Three 'golden rules' when considering whether an employee is disabled

Last month, we looked at when employer might be deemed to have knowledge of an employee’s disability, discussing (among other cases) the EAT’s decision Gallop v Newport County Council. At that time we noted that the appeal had already been heard in the Court of Appeal but judgment had been reserved. 

The Court of Appeal has this week handed down its decision, urging caution to employers tempted to simply rely on an Occupational Health report to argue that they did not know (and could not reasonably have been expected to know) about an employee’s disability. 

We look at the impact of this judgment, and consider three ‘golden rules’ for employers when seeking opinions on whether an employee is disabled.

Why do you need to know about an employee’s disability?

A duty to make reasonable adjustments in respect of a disabled employee will not arise if the employer does not know, and could not reasonably be expected to know:

  • that the individual is disabled, or
  • that he or she is likely to be placed at a substantial disadvantage because of that disability compared with non-disabled people

(paragraph 20, schedule 8 of the Equality Act 2010).

‘Disability’ has a particular legal meaning under the Equality Act 2010: an individual will only be disabled if he suffers from a physical or mental impairment, and the impairment has a substantial and long-term adverse effect on his ability to carry out normal day-to-day activities. (Section 6(1), Equality Act 2010).

An employer who can successfully show that they did not know (and could not have been expected to know) about a disability will therefore be able to demonstrate that it was under no obligation to make any reasonable adjustments – a potentially powerful defence for employers in Tribunals.

How do you ‘know’ about a disability?

Such a defence will not necessarily be an easy one to prove, however. As we discussed in our previous blog, whether an employer knows (or could reasonably have been expected to know) that an employee is disabled is often a complicated and subtle issue, especially in the case of mental illness. 

Whether an employee is disabled for the purposes of the Equality Act 2010 is a question often asked of an occupational health provider (“OHP”). The issue which arose in the current case of Gallop v Newport County Council, is what the employer should do if the OHP report clearly states that the employee is not disabled? How far can an employer rely on such a statement?

Previous indications from the EAT

In the current case, Mr Gallop suffered from symptoms of work-related stress, and was referred to an OHP by the Council. One of the OHP reports stated that “I have taken the opportunity to refer him for counselling in order to assist with any ongoing stress and I would confirm that the provisions of [the Disability Discrimination Act 1995 – now covered by the Equality Act 2010] do not apply in this case in my view.” This view – that Mr Gallop was not disabled – was confirmed in at least three other reports.

┄┄┄┄┄┄┄┄┄┄

**ACTIVITY:**
List the section headings that appear under the main title of the article on employer knowledge of disability.

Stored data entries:
┄┄┄┄┄┄┄┄┄┄

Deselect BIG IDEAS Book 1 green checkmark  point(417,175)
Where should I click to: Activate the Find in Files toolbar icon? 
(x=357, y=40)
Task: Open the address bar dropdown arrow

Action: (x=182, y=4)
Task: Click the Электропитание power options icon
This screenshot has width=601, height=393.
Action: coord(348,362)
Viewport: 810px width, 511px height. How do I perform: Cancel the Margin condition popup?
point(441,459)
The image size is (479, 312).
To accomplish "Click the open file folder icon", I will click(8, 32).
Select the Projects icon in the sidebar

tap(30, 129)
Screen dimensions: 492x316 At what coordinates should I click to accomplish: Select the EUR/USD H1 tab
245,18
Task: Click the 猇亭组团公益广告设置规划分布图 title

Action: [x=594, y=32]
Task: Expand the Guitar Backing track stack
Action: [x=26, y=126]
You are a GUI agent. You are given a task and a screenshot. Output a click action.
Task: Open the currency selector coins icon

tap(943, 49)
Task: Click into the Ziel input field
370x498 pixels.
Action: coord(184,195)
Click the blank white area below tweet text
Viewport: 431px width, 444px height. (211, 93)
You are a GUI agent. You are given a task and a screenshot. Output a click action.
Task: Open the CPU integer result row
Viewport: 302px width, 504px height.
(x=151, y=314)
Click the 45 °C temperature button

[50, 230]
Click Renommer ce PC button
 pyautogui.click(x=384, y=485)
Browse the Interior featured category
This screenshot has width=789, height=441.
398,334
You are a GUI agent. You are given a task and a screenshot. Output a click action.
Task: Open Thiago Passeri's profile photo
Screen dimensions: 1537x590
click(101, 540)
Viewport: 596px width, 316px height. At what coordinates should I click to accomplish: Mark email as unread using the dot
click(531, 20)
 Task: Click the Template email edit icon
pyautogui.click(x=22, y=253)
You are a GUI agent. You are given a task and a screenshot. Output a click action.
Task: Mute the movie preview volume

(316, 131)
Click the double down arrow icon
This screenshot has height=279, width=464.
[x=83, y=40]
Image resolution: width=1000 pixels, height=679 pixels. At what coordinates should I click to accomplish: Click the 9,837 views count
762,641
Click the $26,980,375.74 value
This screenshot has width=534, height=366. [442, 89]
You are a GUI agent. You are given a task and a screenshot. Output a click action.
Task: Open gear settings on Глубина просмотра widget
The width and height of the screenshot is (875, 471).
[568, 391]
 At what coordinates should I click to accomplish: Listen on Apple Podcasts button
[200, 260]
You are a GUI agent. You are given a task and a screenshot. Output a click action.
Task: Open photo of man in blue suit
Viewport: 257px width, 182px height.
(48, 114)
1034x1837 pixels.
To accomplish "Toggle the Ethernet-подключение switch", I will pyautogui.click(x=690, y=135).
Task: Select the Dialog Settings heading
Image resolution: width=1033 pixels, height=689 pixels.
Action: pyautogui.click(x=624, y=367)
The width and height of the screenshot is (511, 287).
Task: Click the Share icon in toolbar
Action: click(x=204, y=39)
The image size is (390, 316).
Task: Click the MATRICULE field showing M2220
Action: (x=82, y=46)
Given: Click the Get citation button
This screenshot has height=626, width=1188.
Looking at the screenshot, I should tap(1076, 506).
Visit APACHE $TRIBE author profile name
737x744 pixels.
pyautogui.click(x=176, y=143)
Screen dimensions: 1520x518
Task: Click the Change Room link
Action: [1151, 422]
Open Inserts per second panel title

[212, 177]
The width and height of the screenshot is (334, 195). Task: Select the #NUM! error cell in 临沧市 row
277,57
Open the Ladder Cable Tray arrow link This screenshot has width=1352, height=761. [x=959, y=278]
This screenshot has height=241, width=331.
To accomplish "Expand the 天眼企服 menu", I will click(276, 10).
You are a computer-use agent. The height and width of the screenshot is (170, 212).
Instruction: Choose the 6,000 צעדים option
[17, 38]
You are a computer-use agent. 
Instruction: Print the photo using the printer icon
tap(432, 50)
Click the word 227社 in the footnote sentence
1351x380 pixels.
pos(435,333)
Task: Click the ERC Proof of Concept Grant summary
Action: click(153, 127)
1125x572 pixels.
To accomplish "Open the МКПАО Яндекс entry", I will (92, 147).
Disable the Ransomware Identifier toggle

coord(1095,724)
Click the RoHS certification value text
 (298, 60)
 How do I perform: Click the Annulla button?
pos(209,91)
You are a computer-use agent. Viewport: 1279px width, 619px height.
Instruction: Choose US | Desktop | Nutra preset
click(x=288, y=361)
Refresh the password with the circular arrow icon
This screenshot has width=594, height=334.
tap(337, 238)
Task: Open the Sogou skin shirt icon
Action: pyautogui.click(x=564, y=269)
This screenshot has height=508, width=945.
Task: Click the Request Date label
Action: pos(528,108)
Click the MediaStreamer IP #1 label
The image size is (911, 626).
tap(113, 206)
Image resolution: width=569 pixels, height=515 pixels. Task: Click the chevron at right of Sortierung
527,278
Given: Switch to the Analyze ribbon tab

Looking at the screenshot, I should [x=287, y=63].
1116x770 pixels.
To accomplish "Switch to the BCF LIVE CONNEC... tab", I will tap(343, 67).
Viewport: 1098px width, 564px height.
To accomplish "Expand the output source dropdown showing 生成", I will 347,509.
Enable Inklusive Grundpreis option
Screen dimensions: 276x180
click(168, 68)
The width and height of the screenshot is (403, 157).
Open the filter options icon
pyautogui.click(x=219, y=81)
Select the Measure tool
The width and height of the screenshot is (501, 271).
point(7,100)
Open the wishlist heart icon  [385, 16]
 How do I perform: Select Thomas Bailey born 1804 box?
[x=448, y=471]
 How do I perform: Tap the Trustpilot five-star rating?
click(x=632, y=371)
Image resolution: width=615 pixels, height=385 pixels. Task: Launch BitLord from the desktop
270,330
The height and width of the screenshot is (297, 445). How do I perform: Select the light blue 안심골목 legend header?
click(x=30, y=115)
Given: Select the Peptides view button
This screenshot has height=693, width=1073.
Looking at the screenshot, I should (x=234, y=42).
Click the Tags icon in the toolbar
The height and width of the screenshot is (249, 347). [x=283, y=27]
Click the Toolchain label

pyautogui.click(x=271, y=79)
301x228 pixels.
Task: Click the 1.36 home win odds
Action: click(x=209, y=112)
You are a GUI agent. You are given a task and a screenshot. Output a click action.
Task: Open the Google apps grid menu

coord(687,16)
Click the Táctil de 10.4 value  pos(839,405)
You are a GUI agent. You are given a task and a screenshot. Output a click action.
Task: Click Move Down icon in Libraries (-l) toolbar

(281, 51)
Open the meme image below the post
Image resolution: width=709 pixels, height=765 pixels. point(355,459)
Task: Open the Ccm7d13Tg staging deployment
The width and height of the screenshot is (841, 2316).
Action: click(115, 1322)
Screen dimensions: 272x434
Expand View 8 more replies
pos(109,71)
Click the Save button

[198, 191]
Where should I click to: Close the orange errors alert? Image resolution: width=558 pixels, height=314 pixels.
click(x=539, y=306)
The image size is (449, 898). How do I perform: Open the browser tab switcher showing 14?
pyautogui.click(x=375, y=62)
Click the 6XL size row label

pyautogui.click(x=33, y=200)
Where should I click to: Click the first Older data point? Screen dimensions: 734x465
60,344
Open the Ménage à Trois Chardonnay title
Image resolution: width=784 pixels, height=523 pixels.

┄┄┄┄┄┄┄┄┄┄

**ANSWER TO THIS TASK:**
Why do you need to know about an employee’s disability?
How do you ‘know’ about a disability?
Previous indications from the EAT